Je me débarrasse de ma veste et la jette sur le canapé avant d’aller en cuisine me servir un grand verre de vin que je pose avec force sur la table.

— Elle est… belle ? ricane-t-il. Parce que si elle était moche, ça changerait quelque chose ? Attends, tu parles de la nana qu’on a croisée l’autre jour, c’est ça ?

— Oui, la jolie brune qui était au café. Tu es d’accord, elle est vraiment jolie, non ? Et lui, tout ce qu’il pense, c’est lui mentir pour la mettre dans son lit !

— Ouais, ouais, je confirme qu’elle est jolie, faudrait être difficile pour dire le contraire. T’as jamais menti à une nana pour la coller dans ton lit, toi ? Et puis, t’es pas dans leur couple, si ça se trouve, c’est la reine des emmerdeuses et c’est pas lui le gros con.

— Attends, le coupé-je. C’est lui qui a dit à Vianney qu’il avait joué au romantique pour la calmer. Et elle, elle n’y a vu que du feu. La pauvre. Tu imagines si elle apprend ça ? Peut-être qu’il faudrait que je lui dise, non ? Que quelqu’un soit enfin honnête avec elle.

— Wow, mais ça va pas ? Tu veux te faire virer avant la fin de ta période d’essai ou quoi ? Et puis, pourquoi tu veux te mêler de tout ça ? Ça ne te regarde pas, Hugo, fais pas n’importe quoi.

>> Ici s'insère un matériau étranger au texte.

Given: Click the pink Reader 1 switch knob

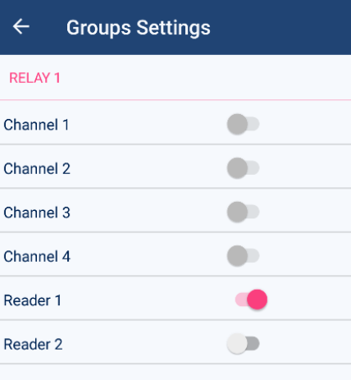Looking at the screenshot, I should tap(257, 300).
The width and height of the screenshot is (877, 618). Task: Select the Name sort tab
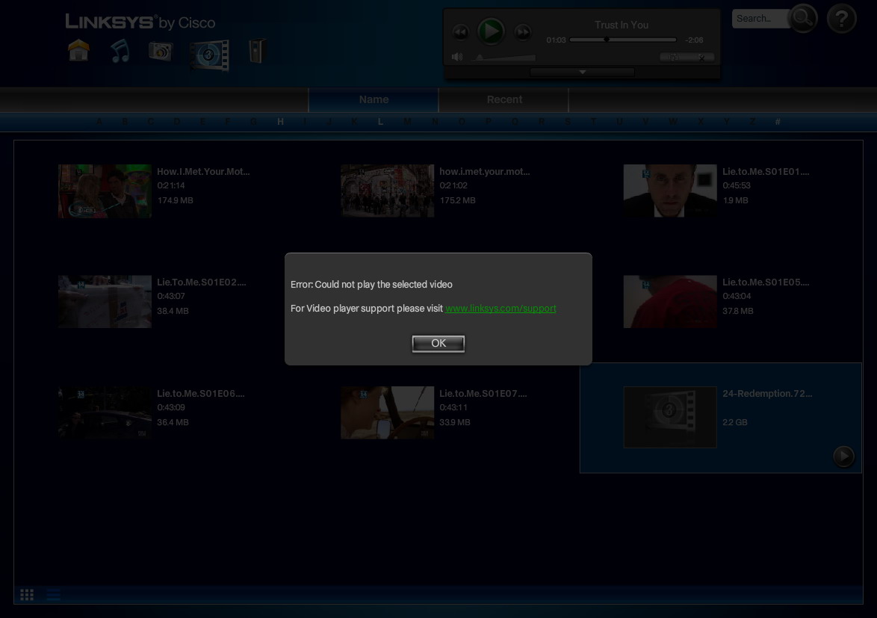pos(374,99)
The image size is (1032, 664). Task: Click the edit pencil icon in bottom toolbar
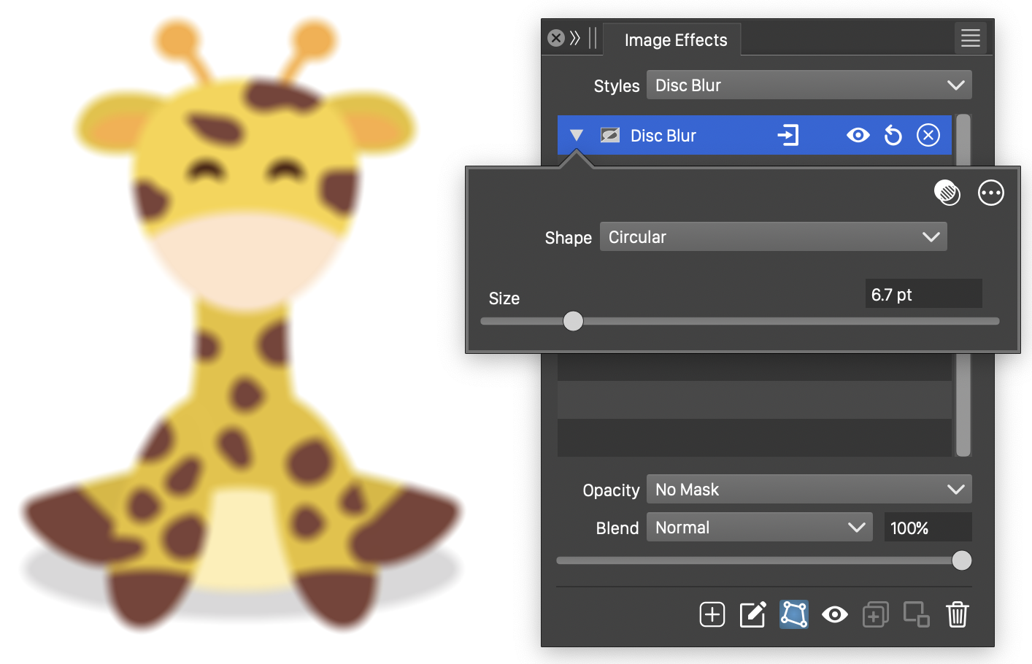[x=752, y=614]
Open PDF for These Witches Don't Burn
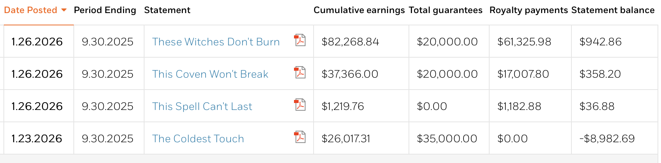 tap(300, 40)
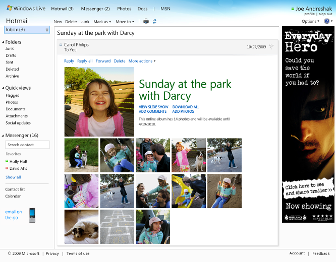Click the Search contact input field
The height and width of the screenshot is (262, 336).
pyautogui.click(x=28, y=145)
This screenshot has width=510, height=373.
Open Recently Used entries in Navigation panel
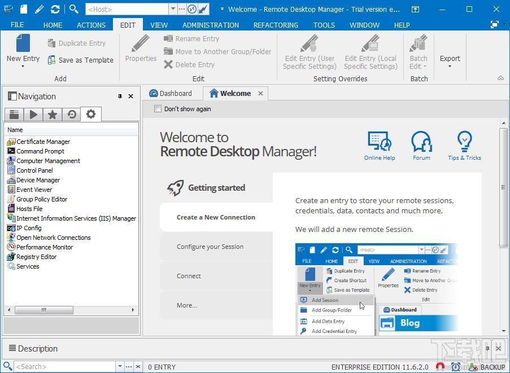[71, 114]
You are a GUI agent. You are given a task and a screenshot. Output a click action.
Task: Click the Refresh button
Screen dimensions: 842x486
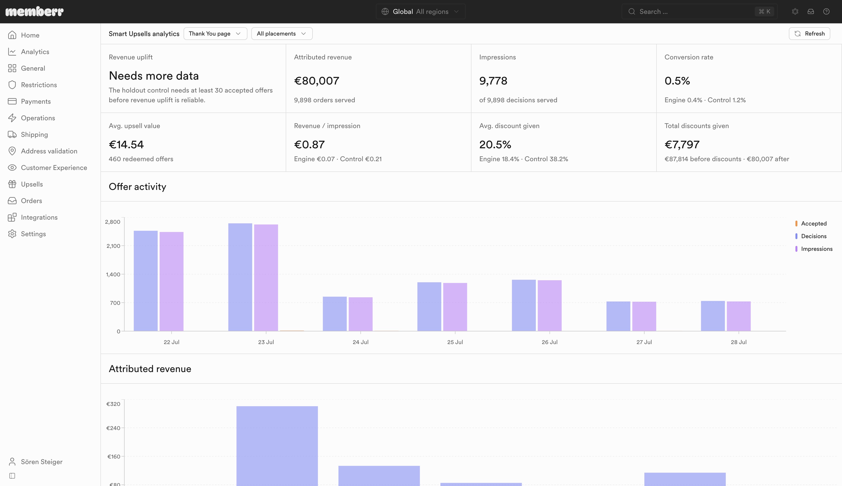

— Mais Oriane… Tu te rends compte ? Elle est si innocente… Ce n’est pas juste… commencé-je avant de m’arrêter devant son air goguenard. Quoi ? l’attaqué-je. Si tu as quelque chose à dire, dis-le !

— T’as flashé sur la femme du patron, toi ! ricane-t-il. T’as les yeux qui pétillent comme une gonzesse devant un stripteaser sapé en flic, menottes à la main !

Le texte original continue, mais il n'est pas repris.